• What to do:
1. Answer these questions from the passage on adopting a shelter dog:
(a) What have many shelters already done before animals are made available for adoption?
(b) In the less common arrangement, what do shelters send animals home with?
(c) Which situations does the passage list for how a shelter may have obtained a dog?
2. In one to three sentences, explain why the passage on adopting a shelter dog advises asking about return policies.

• Passage:
======

Almost all shelters will require their animals to be spayed/neutered before adoption. Many shelters will have already performed the surgery before animals are made available for adoption, while others wait until adoption papers have been signed. This is also something you may want to find out about early on. Less commonly, shelters will send animals home with a voucher or other system and require spay/neuter at some point after adoption. It can be helpful to try to keep an open and compassionate mind during the adoption process. Remember that shelters are busy and chaotic places not only for the animals they house but also for the humans that work there.

What to ask
Once you have found a dog that you are interested in, ask the shelter for as much information as can be provided! Get a complete history, but recognize that sometimes there is not much information known. Find out when and where the shelter obtained the dog; was it brought in as a stray, surrendered by an owner, transferred from another shelter, or in some other situation? Ask what is known about the previous living situation and how the dog has behaved since being at the shelter. You should also be shown the medical records the shelter has kept since intake (and any previous records that might exist). You will want to ask about any ongoing medical issues, whether the dog is on any medication, and if there are known medical issues what anticipated care will be required. Inquire about what sort of follow-up services the shelter offers such as health insurance, microchipping, obedience training, or consulting for behavioral issues or medical issues. Finally, be sure to ask about return policies as it is important to know what options exist if the adoption does not work out.

======

• Raw data:
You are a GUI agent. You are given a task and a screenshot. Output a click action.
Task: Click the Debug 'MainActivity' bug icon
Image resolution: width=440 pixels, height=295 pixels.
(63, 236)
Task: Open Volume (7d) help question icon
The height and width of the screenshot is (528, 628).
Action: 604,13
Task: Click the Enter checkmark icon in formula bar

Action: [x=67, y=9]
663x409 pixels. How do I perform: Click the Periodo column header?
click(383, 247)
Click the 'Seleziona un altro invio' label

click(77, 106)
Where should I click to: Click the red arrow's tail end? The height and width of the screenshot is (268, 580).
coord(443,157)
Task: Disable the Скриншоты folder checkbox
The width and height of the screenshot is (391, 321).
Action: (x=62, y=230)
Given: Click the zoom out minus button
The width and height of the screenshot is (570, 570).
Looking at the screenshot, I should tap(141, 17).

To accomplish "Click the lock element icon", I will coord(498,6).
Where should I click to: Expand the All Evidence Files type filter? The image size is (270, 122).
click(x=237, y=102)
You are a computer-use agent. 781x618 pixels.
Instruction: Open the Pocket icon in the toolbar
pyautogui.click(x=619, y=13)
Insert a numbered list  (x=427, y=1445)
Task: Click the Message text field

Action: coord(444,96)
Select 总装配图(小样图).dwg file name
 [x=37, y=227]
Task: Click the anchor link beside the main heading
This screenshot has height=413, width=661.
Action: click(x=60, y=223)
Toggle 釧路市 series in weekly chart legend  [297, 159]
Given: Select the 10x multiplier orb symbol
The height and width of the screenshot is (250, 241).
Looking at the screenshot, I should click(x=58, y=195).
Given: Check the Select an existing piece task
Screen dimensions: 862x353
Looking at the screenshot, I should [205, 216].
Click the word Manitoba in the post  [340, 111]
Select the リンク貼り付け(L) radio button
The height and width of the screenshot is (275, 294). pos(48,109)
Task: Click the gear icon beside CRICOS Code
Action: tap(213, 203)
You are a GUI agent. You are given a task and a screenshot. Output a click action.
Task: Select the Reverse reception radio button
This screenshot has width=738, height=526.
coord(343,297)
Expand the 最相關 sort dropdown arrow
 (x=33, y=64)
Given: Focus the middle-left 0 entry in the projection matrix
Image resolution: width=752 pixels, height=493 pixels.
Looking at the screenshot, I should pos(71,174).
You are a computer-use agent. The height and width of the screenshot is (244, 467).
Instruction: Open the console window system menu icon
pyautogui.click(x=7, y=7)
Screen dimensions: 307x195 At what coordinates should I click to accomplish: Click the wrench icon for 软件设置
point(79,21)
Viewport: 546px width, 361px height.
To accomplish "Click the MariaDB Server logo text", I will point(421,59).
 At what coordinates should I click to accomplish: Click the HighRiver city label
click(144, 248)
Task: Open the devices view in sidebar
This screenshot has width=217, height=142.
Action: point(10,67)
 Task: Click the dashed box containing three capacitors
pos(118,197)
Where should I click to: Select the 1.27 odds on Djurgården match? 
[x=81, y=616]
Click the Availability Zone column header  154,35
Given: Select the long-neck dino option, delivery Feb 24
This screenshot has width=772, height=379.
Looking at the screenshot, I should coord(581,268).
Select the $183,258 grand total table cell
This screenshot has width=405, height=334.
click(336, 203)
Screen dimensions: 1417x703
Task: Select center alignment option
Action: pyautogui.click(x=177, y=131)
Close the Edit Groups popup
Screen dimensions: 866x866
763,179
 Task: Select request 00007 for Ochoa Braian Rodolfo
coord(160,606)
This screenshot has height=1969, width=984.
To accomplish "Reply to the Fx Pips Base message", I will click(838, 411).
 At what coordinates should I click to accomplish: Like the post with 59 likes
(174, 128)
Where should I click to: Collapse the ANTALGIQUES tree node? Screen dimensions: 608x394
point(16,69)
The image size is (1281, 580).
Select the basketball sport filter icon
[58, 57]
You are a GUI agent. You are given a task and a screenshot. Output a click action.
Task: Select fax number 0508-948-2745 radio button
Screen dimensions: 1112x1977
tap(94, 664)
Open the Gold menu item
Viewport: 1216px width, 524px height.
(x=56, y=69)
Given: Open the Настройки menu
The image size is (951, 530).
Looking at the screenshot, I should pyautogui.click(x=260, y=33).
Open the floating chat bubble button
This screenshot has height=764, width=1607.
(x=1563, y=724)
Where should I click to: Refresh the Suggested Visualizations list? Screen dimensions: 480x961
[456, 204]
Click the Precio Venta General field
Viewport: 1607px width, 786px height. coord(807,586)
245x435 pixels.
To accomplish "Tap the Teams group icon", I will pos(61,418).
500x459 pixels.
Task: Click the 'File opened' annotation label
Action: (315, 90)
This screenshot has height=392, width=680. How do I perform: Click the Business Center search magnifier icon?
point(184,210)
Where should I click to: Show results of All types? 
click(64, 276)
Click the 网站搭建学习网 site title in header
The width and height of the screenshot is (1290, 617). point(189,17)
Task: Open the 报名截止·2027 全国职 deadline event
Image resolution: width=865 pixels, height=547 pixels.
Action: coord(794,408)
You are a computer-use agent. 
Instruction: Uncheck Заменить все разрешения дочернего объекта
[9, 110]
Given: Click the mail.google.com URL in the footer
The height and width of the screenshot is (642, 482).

======

• Results for each task:
1.
(a) They have already performed the spay/neuter surgery.
(b) They send animals home with a voucher or other system and require spay/neuter at some point after adoption.
(c) The dog may have been brought in as a stray, surrendered by an owner, transferred from another shelter, or obtained in some other situation.

2. It is important to know what options exist if the adoption does not work out.